It has been a few minutes since my last journal entry. Perhaps time for another.

The other day, I was playing Wolfenstein (The New Order, fun) when suddenly my computer died. And I mean DIED. I've never seen this happen before. It just flicked off and went silent, nothing functioning at all, except my UPS which was screaming in agony. After a bunch of random flipping of switches and plugging of plugs, I discovered that my UPS was fine, which is bad news, because it means my power supply was dead.

For the first time in my life, I figured it was best to have a professional check this out - I knew I could buy a replacement power supply and I knew I could install it (I built my previous computer), but since I wasn't computery enough to be sure the power supply was the problem, I might've wasted a few hundred bucks and a couple days of computer usage waiting for it to arrive.
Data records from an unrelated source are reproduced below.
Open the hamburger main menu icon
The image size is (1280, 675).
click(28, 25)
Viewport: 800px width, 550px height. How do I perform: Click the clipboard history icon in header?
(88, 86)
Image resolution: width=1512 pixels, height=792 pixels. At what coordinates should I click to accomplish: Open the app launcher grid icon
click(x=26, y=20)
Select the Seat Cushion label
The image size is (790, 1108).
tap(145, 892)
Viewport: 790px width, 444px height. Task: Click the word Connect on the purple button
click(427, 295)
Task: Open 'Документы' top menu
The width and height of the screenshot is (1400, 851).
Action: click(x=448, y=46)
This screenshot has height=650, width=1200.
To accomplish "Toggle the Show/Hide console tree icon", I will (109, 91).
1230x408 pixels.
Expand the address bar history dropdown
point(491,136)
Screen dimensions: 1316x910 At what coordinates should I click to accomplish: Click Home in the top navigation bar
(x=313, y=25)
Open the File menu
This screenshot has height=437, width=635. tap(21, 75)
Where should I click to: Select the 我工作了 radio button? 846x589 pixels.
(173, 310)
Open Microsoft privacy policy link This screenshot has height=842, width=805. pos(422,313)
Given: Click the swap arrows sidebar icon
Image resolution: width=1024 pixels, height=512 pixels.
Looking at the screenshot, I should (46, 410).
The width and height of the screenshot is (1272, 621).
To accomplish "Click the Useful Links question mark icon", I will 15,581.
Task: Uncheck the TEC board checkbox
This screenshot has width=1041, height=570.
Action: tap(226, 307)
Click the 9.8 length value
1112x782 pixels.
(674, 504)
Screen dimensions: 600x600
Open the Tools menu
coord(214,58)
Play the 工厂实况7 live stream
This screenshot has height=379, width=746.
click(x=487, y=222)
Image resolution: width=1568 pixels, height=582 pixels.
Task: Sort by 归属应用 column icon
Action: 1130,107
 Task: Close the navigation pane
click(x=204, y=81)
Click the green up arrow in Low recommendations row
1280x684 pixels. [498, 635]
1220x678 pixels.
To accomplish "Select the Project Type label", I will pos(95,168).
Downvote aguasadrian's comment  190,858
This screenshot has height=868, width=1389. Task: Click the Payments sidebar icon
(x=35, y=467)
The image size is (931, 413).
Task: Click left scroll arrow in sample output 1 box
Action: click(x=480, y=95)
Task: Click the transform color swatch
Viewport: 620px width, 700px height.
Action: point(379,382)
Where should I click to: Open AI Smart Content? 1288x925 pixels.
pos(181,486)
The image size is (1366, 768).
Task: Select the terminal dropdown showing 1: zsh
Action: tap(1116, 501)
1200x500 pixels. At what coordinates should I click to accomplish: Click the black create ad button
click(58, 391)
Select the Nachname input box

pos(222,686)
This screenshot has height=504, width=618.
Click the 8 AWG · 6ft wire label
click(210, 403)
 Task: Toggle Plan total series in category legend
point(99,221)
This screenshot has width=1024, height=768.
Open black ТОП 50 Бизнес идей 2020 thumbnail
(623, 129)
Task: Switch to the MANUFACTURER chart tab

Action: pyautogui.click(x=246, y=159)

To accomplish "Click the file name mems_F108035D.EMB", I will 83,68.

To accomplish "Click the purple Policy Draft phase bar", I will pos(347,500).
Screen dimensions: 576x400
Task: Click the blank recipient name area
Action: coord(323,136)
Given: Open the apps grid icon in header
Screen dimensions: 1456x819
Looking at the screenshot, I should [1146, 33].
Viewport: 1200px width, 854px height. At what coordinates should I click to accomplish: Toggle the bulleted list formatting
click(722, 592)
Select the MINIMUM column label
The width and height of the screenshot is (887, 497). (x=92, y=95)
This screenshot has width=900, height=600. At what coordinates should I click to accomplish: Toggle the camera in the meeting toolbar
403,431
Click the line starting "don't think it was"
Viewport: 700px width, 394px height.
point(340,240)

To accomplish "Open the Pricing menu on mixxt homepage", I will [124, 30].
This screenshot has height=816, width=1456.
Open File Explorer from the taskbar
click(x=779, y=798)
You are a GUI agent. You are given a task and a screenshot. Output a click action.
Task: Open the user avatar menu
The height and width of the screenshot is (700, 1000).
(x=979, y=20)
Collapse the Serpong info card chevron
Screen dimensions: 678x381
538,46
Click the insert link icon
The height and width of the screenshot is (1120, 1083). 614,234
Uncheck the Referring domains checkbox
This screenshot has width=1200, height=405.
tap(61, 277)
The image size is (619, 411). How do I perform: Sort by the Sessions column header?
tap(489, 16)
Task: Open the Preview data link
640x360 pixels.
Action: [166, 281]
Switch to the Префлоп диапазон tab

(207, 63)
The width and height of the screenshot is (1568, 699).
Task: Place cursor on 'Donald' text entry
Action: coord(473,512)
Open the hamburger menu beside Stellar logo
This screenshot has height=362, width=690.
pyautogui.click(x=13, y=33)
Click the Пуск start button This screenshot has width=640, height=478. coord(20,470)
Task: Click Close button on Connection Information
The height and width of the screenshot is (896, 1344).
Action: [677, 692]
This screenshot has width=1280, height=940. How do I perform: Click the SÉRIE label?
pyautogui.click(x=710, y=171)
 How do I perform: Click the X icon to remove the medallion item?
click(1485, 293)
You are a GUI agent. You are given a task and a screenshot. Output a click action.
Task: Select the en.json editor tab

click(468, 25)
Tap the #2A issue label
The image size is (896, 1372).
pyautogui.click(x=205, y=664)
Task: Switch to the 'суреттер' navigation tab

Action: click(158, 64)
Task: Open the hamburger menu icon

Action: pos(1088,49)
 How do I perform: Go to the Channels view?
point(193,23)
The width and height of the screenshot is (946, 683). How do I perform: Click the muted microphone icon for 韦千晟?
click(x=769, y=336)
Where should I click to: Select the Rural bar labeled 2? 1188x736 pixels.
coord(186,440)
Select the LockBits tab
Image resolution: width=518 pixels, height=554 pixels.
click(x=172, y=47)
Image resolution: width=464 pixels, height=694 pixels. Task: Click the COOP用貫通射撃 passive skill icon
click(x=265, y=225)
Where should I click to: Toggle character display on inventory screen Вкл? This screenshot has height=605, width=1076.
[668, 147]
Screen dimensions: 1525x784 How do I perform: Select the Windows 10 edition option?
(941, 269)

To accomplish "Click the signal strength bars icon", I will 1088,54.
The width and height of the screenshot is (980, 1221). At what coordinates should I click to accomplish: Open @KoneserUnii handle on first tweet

So I headed down to the local computer repair shop, and the guy there took my computer, and collected some information from me. When he got to my email address, which I always spell out because there's no point in trying to say it, he said, "H-A-M... Hamumu? Like the software company?" I was shocked. This was a new experience. Well, he quickly explained how he had heard of me - it turns out he went to school with someone else famous, someone you may have heard of who goes by the name of SpaceManiac! He said SpaceManiac had given him all my demos, but made sure not to give him the full versions, so thumbs up on that. Plus, he said he felt like he was meeting a celebrity, so that makes me one. And I was wearing my "Robot Got Kitty!" shirt too.

So okay, maybe I'm not actually a celebrity, but it sure felt funny to walk in somewhere and be 'recognized'. If not a measure of my immense popularity, at least it was a nice demonstration of epic coincidence. Yelp returned about 5 computer shops within a few miles of me, and I picked the one where SpaceManiac's buddy worked.

Dramatic epilogue: they fixed my computer in a few hours, and as a bonus it was a lot cheaper than if I had fixed, because it turns out I didn't need anywhere near as powerful of a power supply as I had. So I got a much weaker one, which clearly is still running all my stuff just fine (and quieter too), for about a third of the price. All in all, a successful adventure.